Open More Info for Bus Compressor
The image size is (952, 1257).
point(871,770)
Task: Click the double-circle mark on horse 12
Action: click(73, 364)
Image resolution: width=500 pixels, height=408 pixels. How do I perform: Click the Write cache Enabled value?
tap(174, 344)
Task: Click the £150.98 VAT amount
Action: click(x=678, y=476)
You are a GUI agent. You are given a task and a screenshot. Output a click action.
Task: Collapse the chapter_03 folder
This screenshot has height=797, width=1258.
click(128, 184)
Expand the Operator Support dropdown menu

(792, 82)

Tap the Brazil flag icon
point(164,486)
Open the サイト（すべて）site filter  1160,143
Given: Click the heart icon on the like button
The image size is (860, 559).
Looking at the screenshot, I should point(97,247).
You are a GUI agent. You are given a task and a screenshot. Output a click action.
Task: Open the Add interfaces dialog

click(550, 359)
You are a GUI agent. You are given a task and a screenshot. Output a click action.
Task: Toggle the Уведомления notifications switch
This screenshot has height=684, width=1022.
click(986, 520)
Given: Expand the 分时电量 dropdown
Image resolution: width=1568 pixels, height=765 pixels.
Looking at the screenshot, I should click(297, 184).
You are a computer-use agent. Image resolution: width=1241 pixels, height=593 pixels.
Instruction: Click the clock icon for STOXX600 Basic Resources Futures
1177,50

▶ _Work to complete_
Could you reproduce every entry above exactly as written?

▶ _Exercise solution_
Open More Info for Bus Compressor
The image size is (952, 1257).
point(871,770)
Task: Click the double-circle mark on horse 12
Action: click(73, 364)
Image resolution: width=500 pixels, height=408 pixels. How do I perform: Click the Write cache Enabled value?
tap(174, 344)
Task: Click the £150.98 VAT amount
Action: click(x=678, y=476)
You are a GUI agent. You are given a task and a screenshot. Output a click action.
Task: Collapse the chapter_03 folder
This screenshot has height=797, width=1258.
click(128, 184)
Expand the Operator Support dropdown menu

(792, 82)

Tap the Brazil flag icon
point(164,486)
Open the サイト（すべて）site filter  1160,143
Given: Click the heart icon on the like button
The image size is (860, 559).
Looking at the screenshot, I should point(97,247).
You are a GUI agent. You are given a task and a screenshot. Output a click action.
Task: Open the Add interfaces dialog

click(550, 359)
You are a GUI agent. You are given a task and a screenshot. Output a click action.
Task: Toggle the Уведомления notifications switch
This screenshot has height=684, width=1022.
click(986, 520)
Given: Expand the 分时电量 dropdown
Image resolution: width=1568 pixels, height=765 pixels.
Looking at the screenshot, I should click(297, 184).
You are a computer-use agent. Image resolution: width=1241 pixels, height=593 pixels.
Instruction: Click the clock icon for STOXX600 Basic Resources Futures
1177,50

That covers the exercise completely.